Mark Cerny then points out how the clock speed from the original PS4 (which ran at just 800Mhz) is boosted to 911 Mhz, and the original number of Compute Units of the GPU was 18. Each CU contains 64 ‘processors’ (more on this later), so simply put, Sony doubled this number to 36 Compute Units across these this GPU ‘mirror’, meaning the total rose from 1,152 in the ‘vanilla’ PS4, to 2,304 stream processors in the PlayStation 4 Pro’s GPU. In essence, when the PS4 Pro is running a game which as NOT been patched, the system will simply ‘disable’ these additional resources, and lower the clock speed back to the original 800Mhz, essentially emulating functionality and performance found in the GPU of the original console.
For those wondering about a ‘boost’ in performance for games which don’t support ‘pro mode’ the answer is – no. As you may know, Microsoft’s Xbox One S does feature a slightly faster GPU (running at 914 Mhz compared to 853 Mhz of the launch machine). Some games such as Gears of War 4 do benefit from this additional clock speed for slightly better frame rates, but Sony have opted not take this route. Mark Cerny was quoted in saying that they needed everything to “work flawlessly” and they didn’t want people to be “conscious of any issues that may arise” should a customer make the jump from the PS4 to the Pro.
https://www.youtube.com/watch?v=zNSq42s9Lps&t=1s
“The old GPU next to a mirror version of itself. We just turn off the second GPU,” Said Cerny in an interview with The Verge. “Developers can patch these titles to boost graphics and performance in very subtle ways. But unless you have a 4K television, the difference will not be substantial.
During the PlayStation 4’s announcement, Mark Cerny went on record and confirmed that the system was indeed using AMD’s ‘Polaris’ (using AMD’s GCN 4.0), but Cerny also hinted Sony took advantage of technology ‘several generations’ ahead of Polaris too. Let’s not jump too far ahead of ourselves, and go through a list of what Polaris offers first.

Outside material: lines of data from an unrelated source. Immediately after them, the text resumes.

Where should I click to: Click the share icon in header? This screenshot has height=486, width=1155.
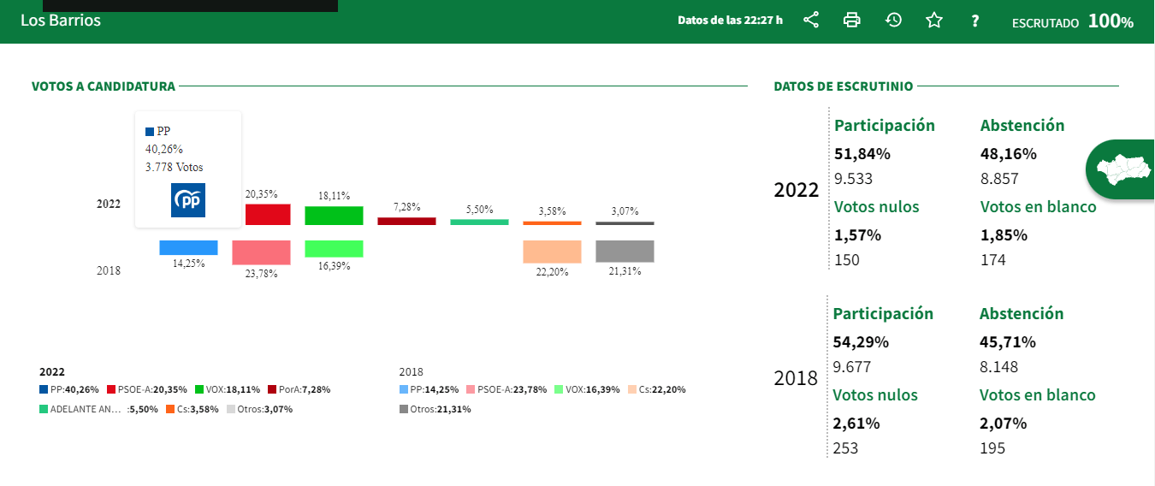pos(811,21)
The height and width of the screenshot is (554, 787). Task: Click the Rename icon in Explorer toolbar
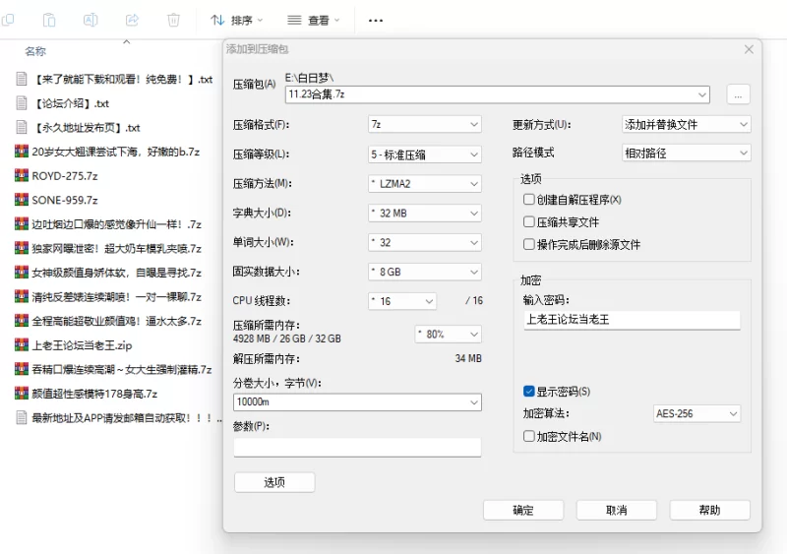pos(91,20)
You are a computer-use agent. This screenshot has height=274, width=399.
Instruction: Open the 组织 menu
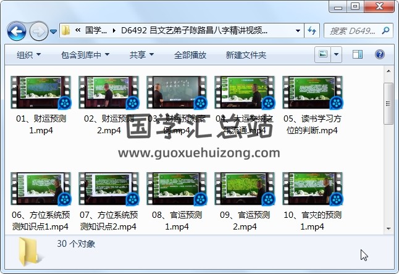[29, 55]
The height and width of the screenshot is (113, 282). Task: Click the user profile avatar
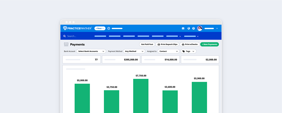point(200,28)
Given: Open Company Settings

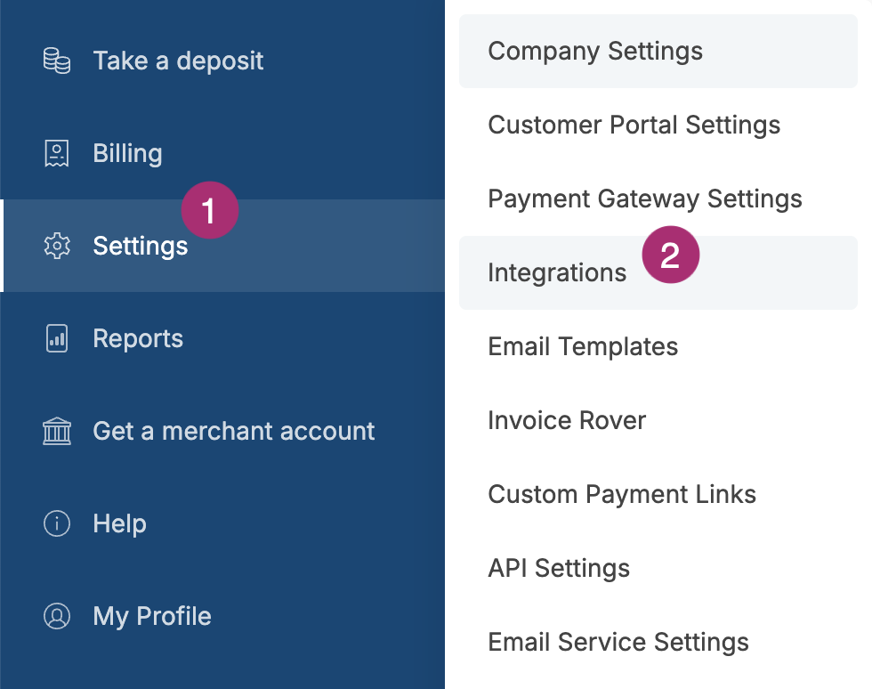Looking at the screenshot, I should pyautogui.click(x=594, y=51).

The PlayStation 4 Pro’s memory layout was a bit of a head scratcher for some, not just the amount of RAM (we’ll get to that), but also the memory bandwidth increase over the original unit seemed a little… well, stingy. The launch console offered 176 GB/s of bandwidth, thanks to a 256-bit memory bus and GDDR5 RAM clocked at 5,500 Mhz. 5500 * 256 / 8 = 176GB/s. It was easy to expect Sony to either raise the bus width, or more realistically opt to use considerably faster GDDR5 chips, but instead we’re left with a 24 percent increase in bandwidth, 218 GB/s compared to the previous 176 GB/s (for those wondering, the GDDR5 RAM chips will be running at around 6,800 Mhz – 218000 * 8 / 256 = answer).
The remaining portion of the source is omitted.